Climate change could alter the distribution of mountain pine beetle outbreaks in western Canada

Authors


K. R. Sambaraju, Ecosystem Science and Management Program, Univ. of Northern British Columbia, Prince George, BC V2N 4Z9, Canada. E-mail: kishan.sambaraju@rncan.gc.ca

Abstract

Climate change can markedly impact biology, population ecology, and spatial patterns of eruptive insects due to the direct influence of temperature on insect development and population success. The mountain pine beetle Dendroctonus ponderosae (Coleoptera: Curculionidae), is a landscape-altering insect that infests forests of North America. Abundant availability of host trees due to altered disturbance regimes has facilitated an unprecedented, landscape-wide outbreak of this pest in British Columbia and Alberta, Canada, during the past decade. A previous outbreak in the 1980s, in central British Columbia, collapsed due to host depletion and extreme cold weather events. Despite the importance of such extreme weather events and other temperature-related signals in modulating an outbreak, few landscape-level models have studied the associations of extreme cold events with outbreak occurrences.
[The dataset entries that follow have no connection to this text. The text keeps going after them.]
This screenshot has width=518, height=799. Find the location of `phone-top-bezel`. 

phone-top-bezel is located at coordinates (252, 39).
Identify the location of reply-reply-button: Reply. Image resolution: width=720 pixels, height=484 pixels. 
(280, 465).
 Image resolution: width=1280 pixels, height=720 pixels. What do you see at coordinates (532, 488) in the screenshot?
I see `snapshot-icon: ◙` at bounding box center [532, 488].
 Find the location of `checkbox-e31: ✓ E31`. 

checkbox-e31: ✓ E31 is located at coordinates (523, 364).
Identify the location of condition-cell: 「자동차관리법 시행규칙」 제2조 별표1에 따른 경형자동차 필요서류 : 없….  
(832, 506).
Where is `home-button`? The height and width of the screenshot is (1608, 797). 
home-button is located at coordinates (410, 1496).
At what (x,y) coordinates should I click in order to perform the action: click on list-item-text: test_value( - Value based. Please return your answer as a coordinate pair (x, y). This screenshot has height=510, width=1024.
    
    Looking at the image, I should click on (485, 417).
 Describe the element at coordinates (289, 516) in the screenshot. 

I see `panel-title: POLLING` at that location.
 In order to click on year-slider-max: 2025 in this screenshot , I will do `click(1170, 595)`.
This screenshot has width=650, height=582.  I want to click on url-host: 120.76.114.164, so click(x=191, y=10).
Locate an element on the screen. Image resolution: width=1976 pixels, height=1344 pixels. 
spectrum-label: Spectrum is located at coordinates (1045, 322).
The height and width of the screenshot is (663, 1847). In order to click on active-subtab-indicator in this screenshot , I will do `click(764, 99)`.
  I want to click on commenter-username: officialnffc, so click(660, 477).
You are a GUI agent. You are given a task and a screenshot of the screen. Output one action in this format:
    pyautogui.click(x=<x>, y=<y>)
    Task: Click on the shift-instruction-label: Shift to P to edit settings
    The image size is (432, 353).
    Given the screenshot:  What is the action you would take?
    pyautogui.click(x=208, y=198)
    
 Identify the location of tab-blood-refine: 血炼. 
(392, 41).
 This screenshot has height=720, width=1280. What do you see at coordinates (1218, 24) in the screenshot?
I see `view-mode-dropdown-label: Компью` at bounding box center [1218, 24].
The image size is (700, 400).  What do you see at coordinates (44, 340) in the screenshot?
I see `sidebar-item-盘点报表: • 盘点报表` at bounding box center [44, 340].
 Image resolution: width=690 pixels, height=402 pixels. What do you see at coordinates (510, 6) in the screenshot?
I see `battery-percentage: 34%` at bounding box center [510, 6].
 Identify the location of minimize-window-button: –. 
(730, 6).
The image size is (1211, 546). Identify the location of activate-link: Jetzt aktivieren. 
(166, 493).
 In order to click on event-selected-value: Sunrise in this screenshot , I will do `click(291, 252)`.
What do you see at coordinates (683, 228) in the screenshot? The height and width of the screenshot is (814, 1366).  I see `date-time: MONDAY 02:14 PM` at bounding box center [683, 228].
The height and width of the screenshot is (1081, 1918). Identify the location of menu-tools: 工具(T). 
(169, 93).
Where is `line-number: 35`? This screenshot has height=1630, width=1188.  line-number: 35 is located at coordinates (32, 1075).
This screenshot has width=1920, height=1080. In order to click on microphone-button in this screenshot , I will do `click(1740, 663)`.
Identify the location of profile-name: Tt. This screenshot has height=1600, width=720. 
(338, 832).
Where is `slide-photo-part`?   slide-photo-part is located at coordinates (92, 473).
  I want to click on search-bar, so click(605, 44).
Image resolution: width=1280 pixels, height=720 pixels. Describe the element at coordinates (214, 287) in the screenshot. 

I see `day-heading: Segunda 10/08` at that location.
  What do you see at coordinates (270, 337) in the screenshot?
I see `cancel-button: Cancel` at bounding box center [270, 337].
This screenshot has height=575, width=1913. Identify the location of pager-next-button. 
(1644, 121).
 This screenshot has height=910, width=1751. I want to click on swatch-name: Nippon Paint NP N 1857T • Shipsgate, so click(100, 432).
We studied the individual associations of several biologically-relevant cold temperature variables, and other temperature/degree-day terms, with outbreak occurrences in a spatial-temporal logistic regression model using data from the current outbreak. Timing, frequency, and duration of cold snaps had a severe negative association with occurrence of an outbreak in a given area. Large drops in temperature (>10°C) or extreme winter minimum temperatures reduced the outbreak probability. We then used the model to apply eight different climate change scenarios to the peak year of the current outbreak. Our scenarios involved combinations of increasing annual temperature and different variances about this trend. Our goal was to examine how spatial outbreak pattern would have changed in the face of changing thermal regime if the underlying outbreak behaviour remained consistent. We demonstrate that increases in mean temperature by 1°C to 4°C profoundly increased the risk of outbreaks with effects first being manifested at higher elevations and then at increasing latitudes. However, increasing the variance associated with a mean temperature increase did not change the overall trend in outbreak potential.